**EXERCISE**: Gather every line in the data below that contains the string "chevron", and copy each of those lines in full.

— start of RECORDS FOR THIS EXERCISE —

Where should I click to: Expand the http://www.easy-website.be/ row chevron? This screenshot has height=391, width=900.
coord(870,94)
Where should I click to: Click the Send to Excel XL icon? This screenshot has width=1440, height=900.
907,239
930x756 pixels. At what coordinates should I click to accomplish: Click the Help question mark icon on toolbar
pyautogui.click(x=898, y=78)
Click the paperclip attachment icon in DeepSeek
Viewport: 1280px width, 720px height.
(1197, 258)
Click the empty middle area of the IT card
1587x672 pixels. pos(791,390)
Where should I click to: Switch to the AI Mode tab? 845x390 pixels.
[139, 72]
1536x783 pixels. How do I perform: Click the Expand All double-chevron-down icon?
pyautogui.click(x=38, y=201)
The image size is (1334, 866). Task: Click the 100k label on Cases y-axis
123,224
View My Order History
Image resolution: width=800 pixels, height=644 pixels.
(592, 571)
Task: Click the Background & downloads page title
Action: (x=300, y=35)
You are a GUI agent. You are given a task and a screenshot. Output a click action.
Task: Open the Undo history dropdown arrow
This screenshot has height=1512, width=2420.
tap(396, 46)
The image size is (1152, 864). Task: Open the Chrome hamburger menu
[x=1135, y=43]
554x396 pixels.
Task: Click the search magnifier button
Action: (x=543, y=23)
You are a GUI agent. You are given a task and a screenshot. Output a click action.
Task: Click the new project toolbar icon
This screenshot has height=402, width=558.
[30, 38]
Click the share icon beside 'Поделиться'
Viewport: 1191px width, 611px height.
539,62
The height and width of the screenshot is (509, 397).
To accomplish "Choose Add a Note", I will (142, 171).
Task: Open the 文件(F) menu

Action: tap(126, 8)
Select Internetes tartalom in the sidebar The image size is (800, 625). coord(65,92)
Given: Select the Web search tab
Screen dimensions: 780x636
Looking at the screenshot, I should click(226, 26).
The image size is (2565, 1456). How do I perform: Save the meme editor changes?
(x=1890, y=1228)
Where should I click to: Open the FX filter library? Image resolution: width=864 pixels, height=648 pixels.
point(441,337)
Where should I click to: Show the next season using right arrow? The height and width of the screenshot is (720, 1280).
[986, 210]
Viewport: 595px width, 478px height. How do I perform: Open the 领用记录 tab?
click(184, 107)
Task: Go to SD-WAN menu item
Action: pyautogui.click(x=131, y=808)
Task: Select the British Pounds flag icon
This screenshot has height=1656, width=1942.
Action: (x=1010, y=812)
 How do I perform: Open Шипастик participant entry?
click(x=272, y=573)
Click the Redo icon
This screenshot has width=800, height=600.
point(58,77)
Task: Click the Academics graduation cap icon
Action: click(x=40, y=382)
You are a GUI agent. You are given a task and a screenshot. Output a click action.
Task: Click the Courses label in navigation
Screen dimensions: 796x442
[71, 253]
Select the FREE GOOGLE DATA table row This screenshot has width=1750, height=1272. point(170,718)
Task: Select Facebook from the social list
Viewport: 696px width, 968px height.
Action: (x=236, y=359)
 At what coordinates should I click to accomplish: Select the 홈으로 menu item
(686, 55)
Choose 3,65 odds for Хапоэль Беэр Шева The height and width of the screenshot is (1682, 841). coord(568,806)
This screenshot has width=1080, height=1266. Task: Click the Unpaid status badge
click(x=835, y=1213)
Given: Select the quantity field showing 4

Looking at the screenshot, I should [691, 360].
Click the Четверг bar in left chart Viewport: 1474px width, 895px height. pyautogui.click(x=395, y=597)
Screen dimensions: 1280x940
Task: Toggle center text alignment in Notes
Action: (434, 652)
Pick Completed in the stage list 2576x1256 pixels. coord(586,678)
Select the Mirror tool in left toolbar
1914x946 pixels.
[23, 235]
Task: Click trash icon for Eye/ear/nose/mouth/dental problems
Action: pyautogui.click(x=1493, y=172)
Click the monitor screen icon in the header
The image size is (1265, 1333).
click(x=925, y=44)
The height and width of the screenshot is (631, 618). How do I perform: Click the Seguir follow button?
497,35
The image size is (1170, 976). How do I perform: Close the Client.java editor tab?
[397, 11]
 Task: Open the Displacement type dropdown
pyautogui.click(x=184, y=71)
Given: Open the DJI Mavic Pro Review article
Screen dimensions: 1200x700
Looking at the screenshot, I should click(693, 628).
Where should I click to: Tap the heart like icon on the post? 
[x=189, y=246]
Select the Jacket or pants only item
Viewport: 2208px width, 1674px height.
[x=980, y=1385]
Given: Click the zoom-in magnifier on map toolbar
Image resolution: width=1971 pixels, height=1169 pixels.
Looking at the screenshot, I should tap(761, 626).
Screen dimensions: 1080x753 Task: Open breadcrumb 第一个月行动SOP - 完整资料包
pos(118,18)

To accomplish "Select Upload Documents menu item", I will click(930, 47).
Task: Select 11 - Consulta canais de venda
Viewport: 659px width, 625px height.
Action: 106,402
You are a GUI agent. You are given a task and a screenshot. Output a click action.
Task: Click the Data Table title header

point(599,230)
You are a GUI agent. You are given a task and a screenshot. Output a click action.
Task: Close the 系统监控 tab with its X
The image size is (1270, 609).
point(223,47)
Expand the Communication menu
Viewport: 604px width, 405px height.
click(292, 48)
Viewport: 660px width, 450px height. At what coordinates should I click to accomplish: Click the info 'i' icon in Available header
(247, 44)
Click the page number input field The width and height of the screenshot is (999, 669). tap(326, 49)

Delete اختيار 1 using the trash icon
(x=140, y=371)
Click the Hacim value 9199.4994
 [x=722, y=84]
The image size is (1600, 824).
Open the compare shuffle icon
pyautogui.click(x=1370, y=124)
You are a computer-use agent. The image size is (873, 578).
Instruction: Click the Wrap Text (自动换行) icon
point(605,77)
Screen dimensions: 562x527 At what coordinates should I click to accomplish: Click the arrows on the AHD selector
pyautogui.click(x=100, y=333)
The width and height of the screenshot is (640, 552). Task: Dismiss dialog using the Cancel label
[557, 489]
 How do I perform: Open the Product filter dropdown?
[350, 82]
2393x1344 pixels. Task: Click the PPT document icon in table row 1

— end of RECORDS FOR THIS EXERCISE —

**FULL SOLUTION**:
Where should I click to: Expand the http://www.easy-website.be/ row chevron? This screenshot has height=391, width=900.
1536x783 pixels. How do I perform: Click the Expand All double-chevron-down icon?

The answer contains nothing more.